Task instructions: Can you format the records below as a JSON list of strings, with one string per line and blank lines left out?

---- Provided data

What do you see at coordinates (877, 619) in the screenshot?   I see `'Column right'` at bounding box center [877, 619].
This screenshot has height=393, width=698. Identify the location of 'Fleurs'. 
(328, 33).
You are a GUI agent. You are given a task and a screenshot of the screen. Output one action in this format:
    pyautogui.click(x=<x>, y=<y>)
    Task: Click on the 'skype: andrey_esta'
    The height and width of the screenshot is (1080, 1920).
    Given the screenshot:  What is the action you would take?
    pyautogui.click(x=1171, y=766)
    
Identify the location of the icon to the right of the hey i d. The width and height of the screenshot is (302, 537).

--------

Problem solution:
[
  "What do you see at coordinates (877, 619) in the screenshot?   I see `'Column right'` at bounding box center [877, 619].",
  "This screenshot has height=393, width=698. Identify the location of 'Fleurs'. ",
  "(328, 33).",
  "You are a GUI agent. You are given a task and a screenshot of the screen. Output one action in this format:",
  "    pyautogui.click(x=<x>, y=<y>)",
  "    Task: Click on the 'skype: andrey_esta'",
  "    The height and width of the screenshot is (1080, 1920).",
  "    Given the screenshot:  What is the action you would take?",
  "    pyautogui.click(x=1171, y=766)",
  "Identify the location of the icon to the right of the hey i d. The width and height of the screenshot is (302, 537)."
]